Arnold told MedPage Today that while "a lot of the key questions have been answered from a reimbursement perspective, in that TAVR does improve quality of life and does improve mortality, I think that that there are still questions in terms of the lowest-risk patients, the patients who are relatively asymptomatic; what is the role of TAVR in those patients? And so, perhaps there are some some questions that you could say CMS is still interested in."

Mack agreed: "I think the position here has been that there is a constant need for new evidence being generated by newer generation devices, expansion to smaller centers, valve-in-valve applications, function in minority populations, that there still is sufficiently valuable evidence being generated, that CED should continue. I have not heard from any quarters, anybody calling for CED to end."

What Might Change Mean?

Even though the coverage decision and evidence generated have been good for the field, "there will be some point where the therapy is mature enough to where that's not going to be required," Patel acknowledged.

And that's a likelihood the registry organizers have anticipated.

"One of the working principles of the TVT registry has always been CED will sunset at some point," Mack said. The question the leadership has pondered, he said, is "How do we create the value proposition that sites still feel that this is a value to them, and they will continue to participate and put cases in it?"

Historically, registry inclusion has dropped off after Medicare stops requiring it.

For example, one of the first devices that fell under CED was implantable cardioverter-defibrillator (ICD) implantation for primary prevention of sudden cardiac death.

In that case, Zeitler's review noted, "data collection for this registry was never systematically incorporated into clinical workflow. As such, substantial burden was shouldered by participating groups."

When that CED ended after more than 12 years, participation in the ICD registry for defibrillators "just plummeted because sites didn't see the value of continued participation," Mack said. "That lesson has kind of been learned."

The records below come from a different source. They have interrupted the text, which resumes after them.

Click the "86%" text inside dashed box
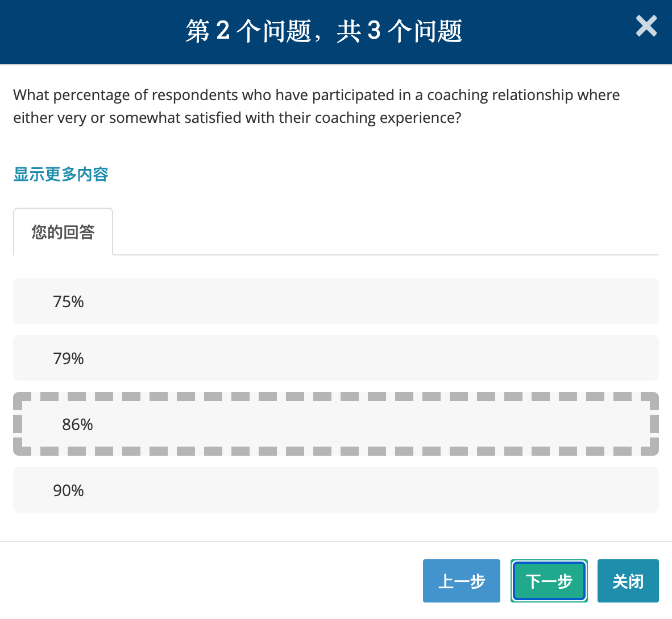 click(77, 424)
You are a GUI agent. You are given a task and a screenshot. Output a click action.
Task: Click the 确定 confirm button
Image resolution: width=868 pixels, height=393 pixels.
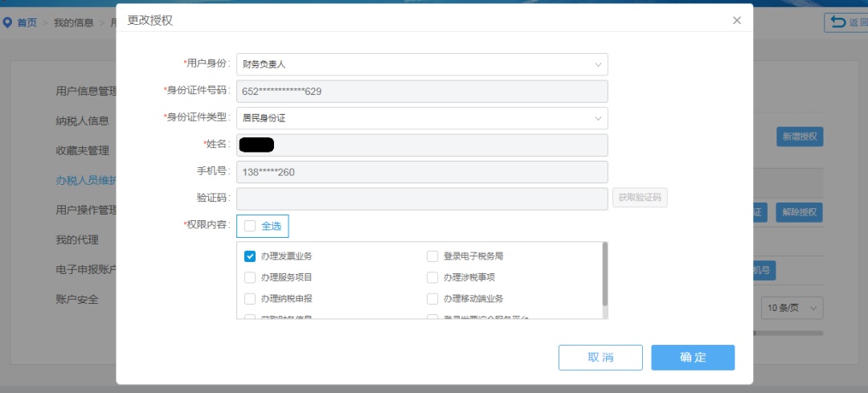(x=692, y=358)
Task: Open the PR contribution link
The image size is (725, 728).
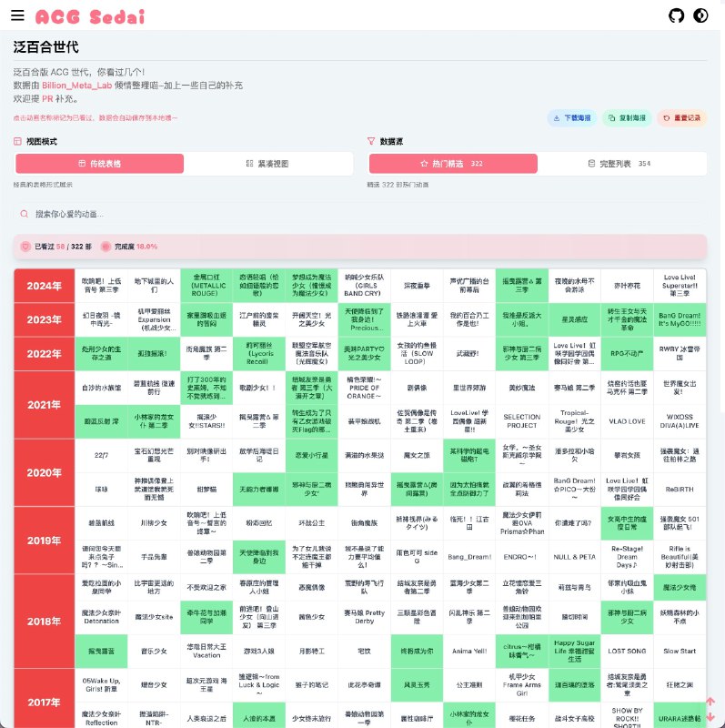Action: tap(47, 98)
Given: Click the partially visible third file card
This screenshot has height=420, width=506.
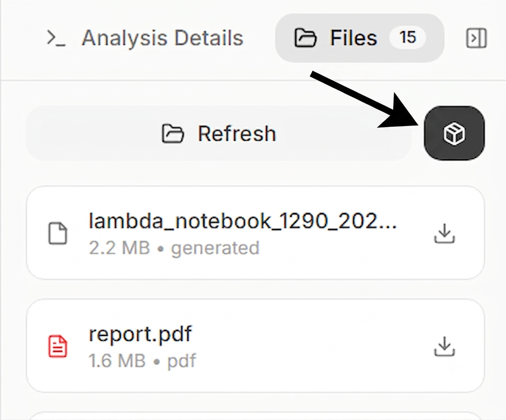Looking at the screenshot, I should (255, 416).
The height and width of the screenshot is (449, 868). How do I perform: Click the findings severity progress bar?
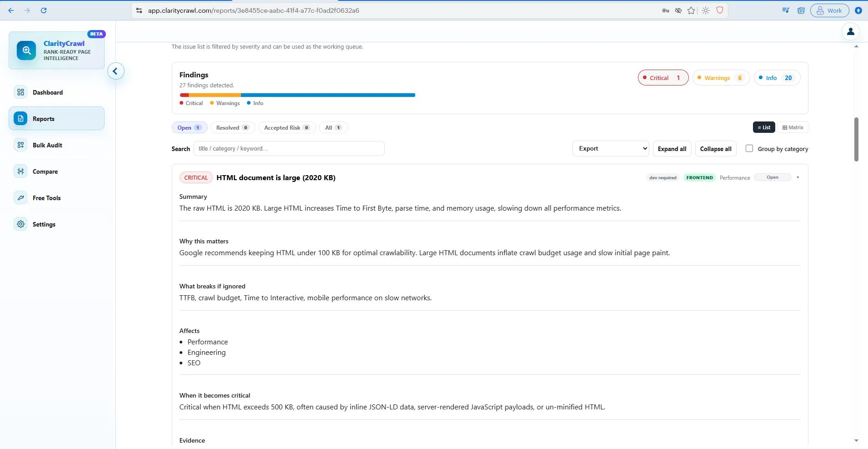pyautogui.click(x=297, y=95)
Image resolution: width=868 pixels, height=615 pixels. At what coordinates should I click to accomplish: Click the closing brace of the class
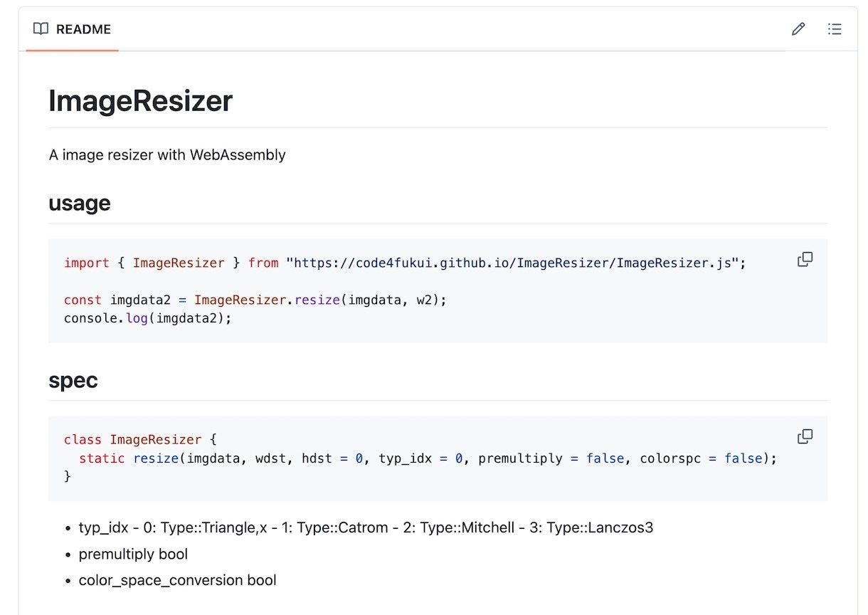coord(68,476)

On the other hand, there are examples like percutaneous coronary intervention where there is good participation in registries even after the CED ended, Patel noted. "So whether or not that mandate is needed, I think one of the things the professional and the field should continue to do is to embrace the fact that we watch our quality by participating in these."

Other Ways Forward

One route to provide continued value in registry participation -- not only for physicians but also hospitals and health systems -- would be to make it part of certification for accreditation as centers of excellence or a quality grade for other voluntary programs, Wilson agreed.

Already, "a huge boost to the registry has been U.S. News & World Report rankings," Mack said. "You get extra credit if you publicly report your TVT registry outcomes. Hospitals are crawling all over each other to rise up the rankings, and nobody wants to lose that."

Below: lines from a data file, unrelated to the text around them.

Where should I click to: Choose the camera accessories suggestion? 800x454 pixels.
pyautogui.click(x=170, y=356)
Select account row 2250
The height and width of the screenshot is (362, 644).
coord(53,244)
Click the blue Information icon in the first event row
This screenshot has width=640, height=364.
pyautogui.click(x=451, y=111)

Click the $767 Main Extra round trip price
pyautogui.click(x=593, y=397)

And ways to simplify the reporting process are being pursued, Mack noted. Some 50% of the data might be able to be auto-populated from the electronic medical record, and it might be possible to have a vendor follow up with patients so sites don't have to do it directly, he added.

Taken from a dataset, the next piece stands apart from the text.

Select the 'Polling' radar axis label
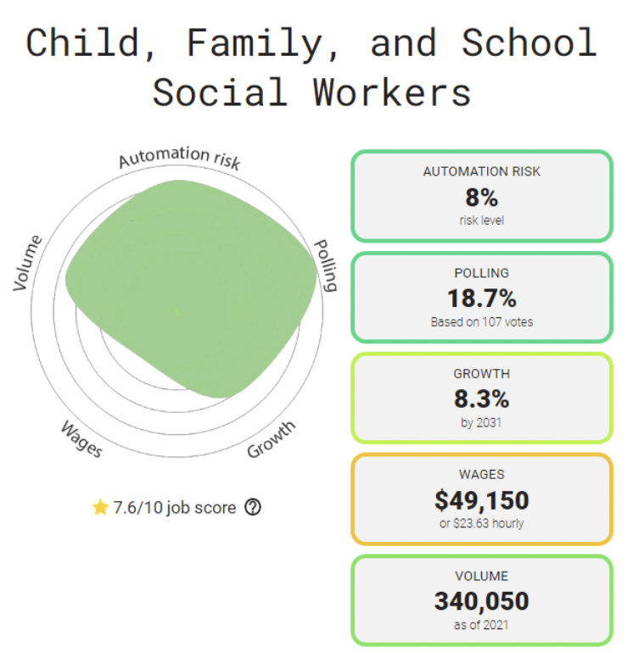644x653 pixels. point(326,265)
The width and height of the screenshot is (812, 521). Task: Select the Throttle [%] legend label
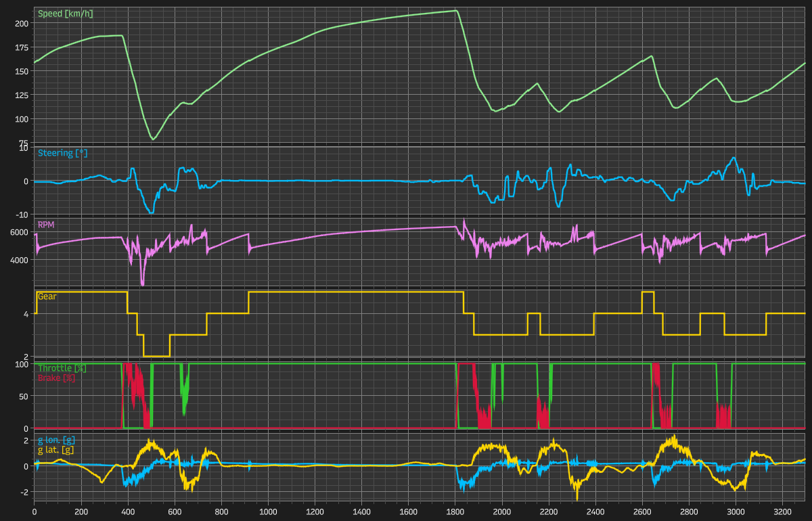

Another possibility might be to have a network with a limited number of sites that could be incentivized to serve as the post-market surveillance "sentinels" in lieu of all sites across the country doing so, he suggested.

And then there's the potential of a path like that for ventricular support devices. When it came time to sunset the CED for that after 10 years, Mack noted, CMS worked with the Joint Commission so one of its requirements for certification -- which is a requirement for Medicare reimbursement -- is participation in a national registry. "So it was a way to kind of end-run the CED sun-setting," he said.